## TO DO:
Copy the records below, from the line containing "Image resolution: width=565" through the last line; leave out pictures.

───── SOURCE DATA ─────

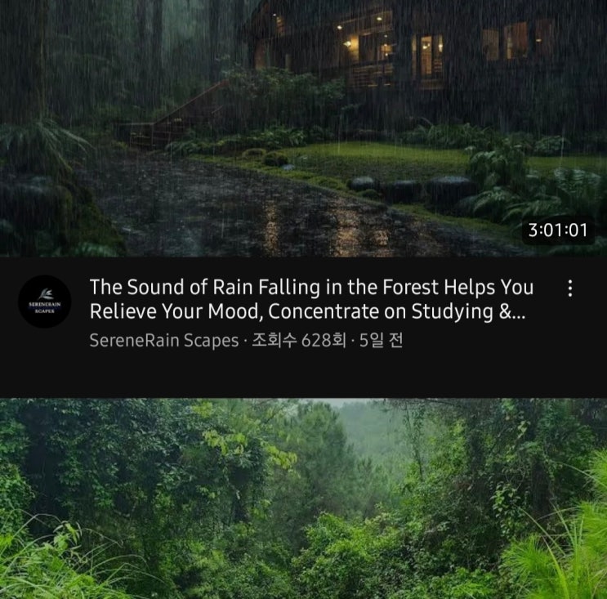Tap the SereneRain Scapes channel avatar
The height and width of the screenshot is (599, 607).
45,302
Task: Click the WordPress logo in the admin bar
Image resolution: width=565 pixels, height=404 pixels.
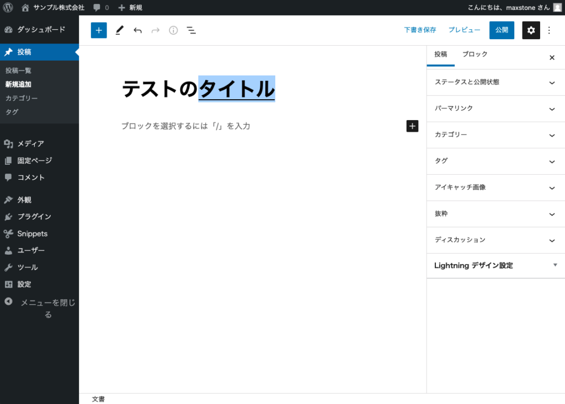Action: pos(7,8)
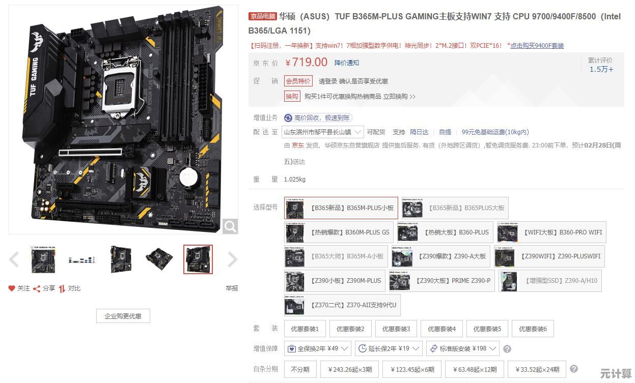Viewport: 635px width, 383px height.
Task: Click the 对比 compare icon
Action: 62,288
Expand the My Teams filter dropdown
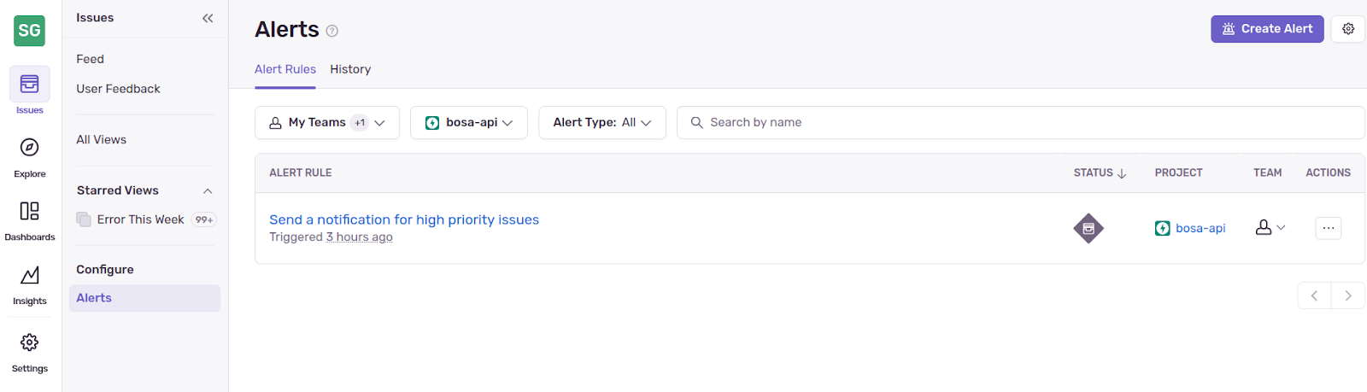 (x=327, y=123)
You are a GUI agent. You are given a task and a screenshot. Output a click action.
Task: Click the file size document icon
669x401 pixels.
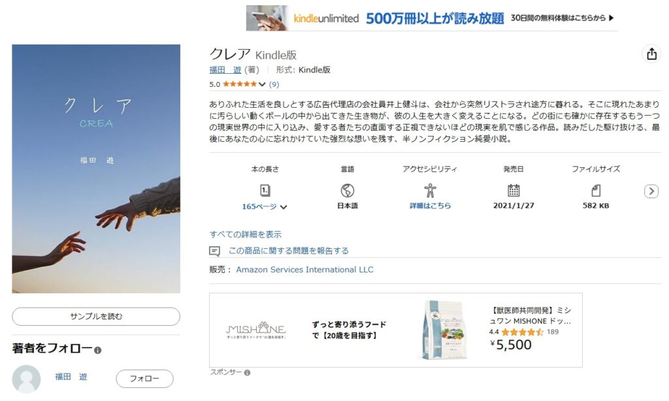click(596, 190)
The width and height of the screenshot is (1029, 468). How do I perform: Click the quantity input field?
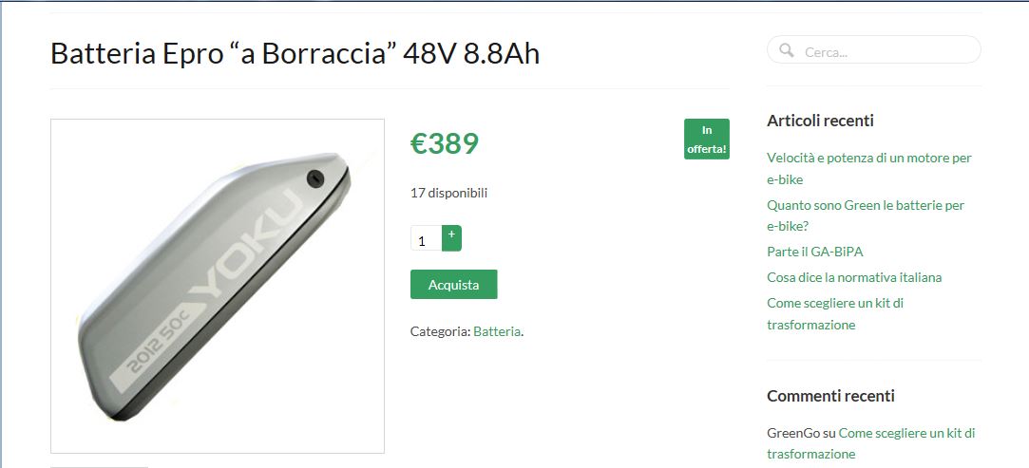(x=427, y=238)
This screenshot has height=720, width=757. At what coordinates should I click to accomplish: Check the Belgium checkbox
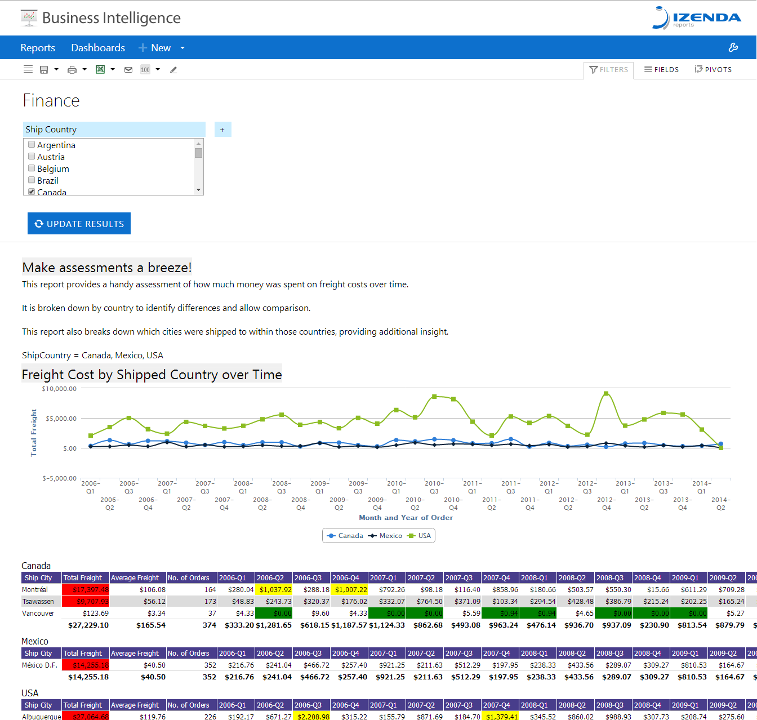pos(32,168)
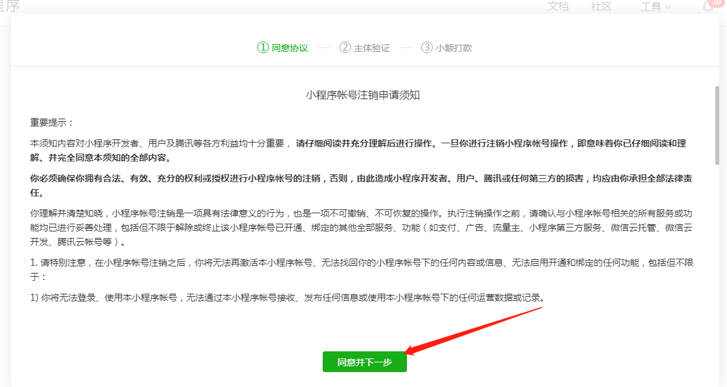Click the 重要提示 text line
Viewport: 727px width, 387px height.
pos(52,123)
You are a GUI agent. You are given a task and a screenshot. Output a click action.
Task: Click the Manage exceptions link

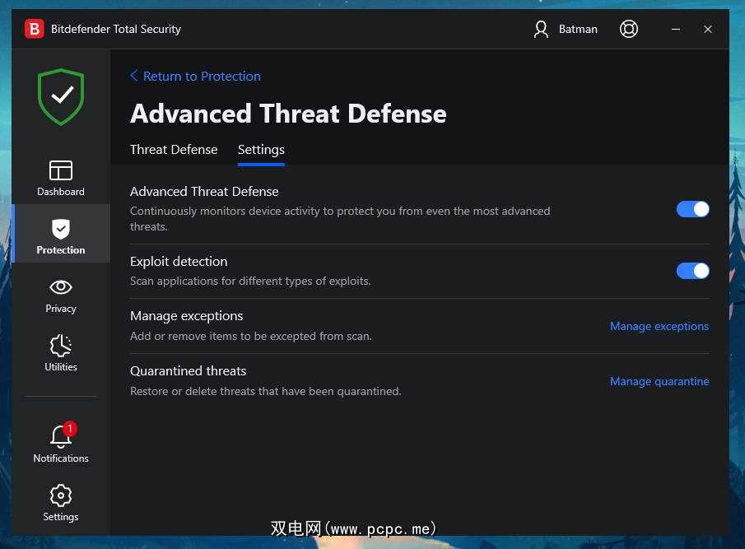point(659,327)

─────

## ANSWER TO THE EXERCISE:
Image resolution: width=565 pixels, height=404 pixels.
Action: pos(7,8)
Viewport: 635px width, 383px height.
Task: Click the 对比 compare icon
Action: 62,288
Expand the My Teams filter dropdown
 (x=327, y=123)
You are a GUI agent. You are given a task and a screenshot. Output a click action.
Task: Click the file size document icon
669x401 pixels.
click(596, 190)
The width and height of the screenshot is (1029, 468). How do I perform: Click the quantity input field?
(x=427, y=238)
This screenshot has height=720, width=757. At what coordinates should I click to accomplish: Check the Belgium checkbox
pos(32,168)
Click the 重要提示 text line
Viewport: 727px width, 387px height.
pos(52,123)
You are a GUI agent. You are given a task and a screenshot. Output a click action.
Task: Click the Manage exceptions link

point(659,327)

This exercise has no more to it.